LONDON, July 17 (Reuters) – Insurers are reviewing whether to freeze cover for any ships willing to sail to Ukraine after Russia said on Monday it will suspend participation in a UN-backed deal that allows the export of grain through a Black Sea safe corridor, sources said.
The agreement, brokered by Turkey last July, aimed to alleviate a global food crisis by allowing Ukrainian grain blocked by the Russia-Ukraine conflict to be exported safely. It will expire at the end of the day on Monday.
“Due to the collapse of the Black Sea corridor deal, most shipowners will now refrain from calling Ukrainian ports,” Christian Vinther Christensen, chief operating officer with Danish shipping group Norden told Reuters.

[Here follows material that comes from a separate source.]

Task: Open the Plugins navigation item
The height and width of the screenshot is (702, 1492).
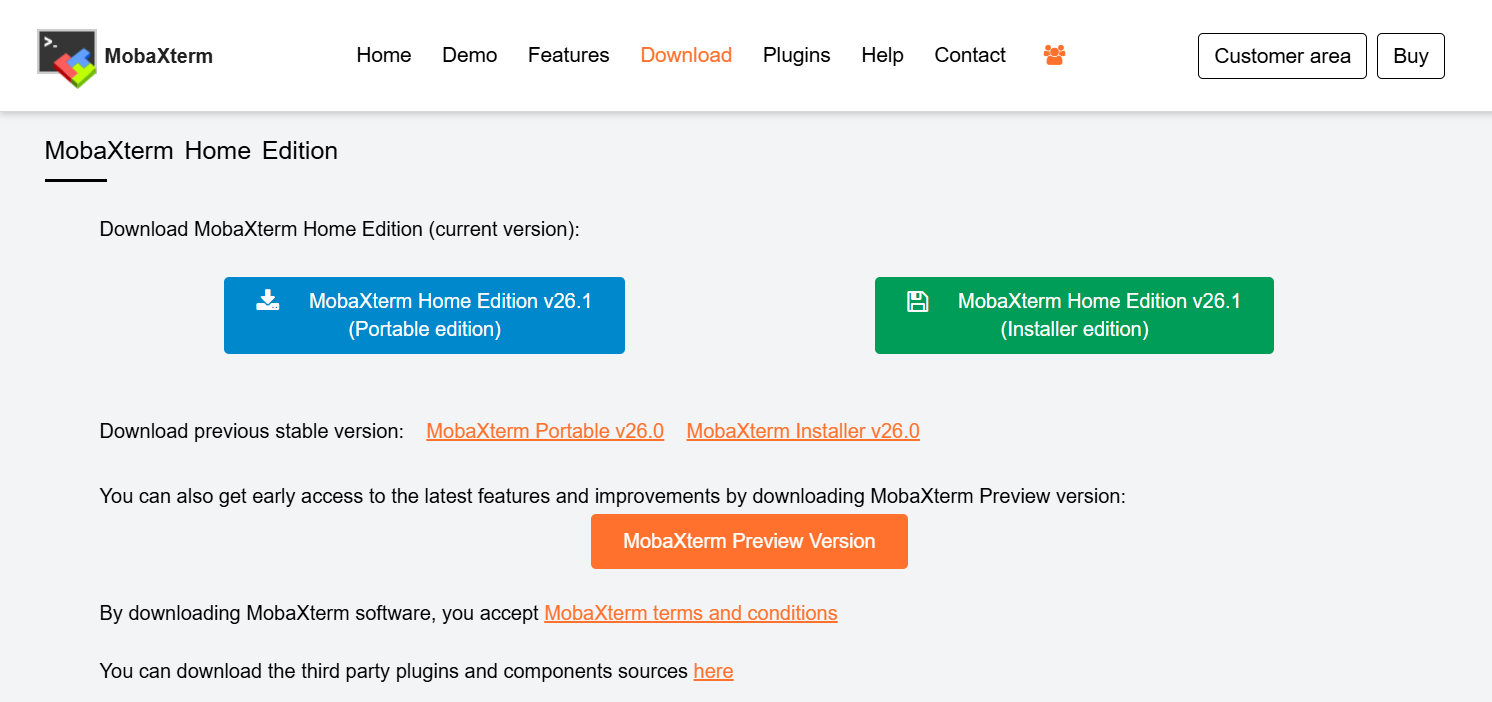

The last ship left Ukraine under the deal on Sunday.
Insurance has been vital to ensure shipments through the corridor and industry sources said the suspension by Russia was being evaluated in terms of whether cover in some form could continue.
“Some underwriters will look to take advantage with a hefty increase in rates. Others will stop offering cover. The (key) question is whether Russia mines the area which would effectively cease any form of cover being offered,” one insurance industry source said.
The Lloyd’s of London insurance market has already placed the Black Sea region on its high-risk list.
“Annual cover remains in place but voyages to listed areas will be assessed individually as and when seen,” Neil Roberts, head of marine and aviation at Lloyd’s Market Association, which represents the interests of all underwriting businesses in Lloyd’s.
Additional war risk insurance premiums, which are charged when entering the Black Sea area, need to be renewed every seven days. They already cost thousands of dollars and are expected to go up, while shipowners could prove reluctant to allow their vessels to enter a war zone without Russia’s agreement.
“I don’t believe there are many enquiries at the moment as getting an owner to operate on past charter terms without an initiative would be difficult,” another industry source said.
“Danger money hire rates would probably be required, aside from the provision for extra insurance costs.”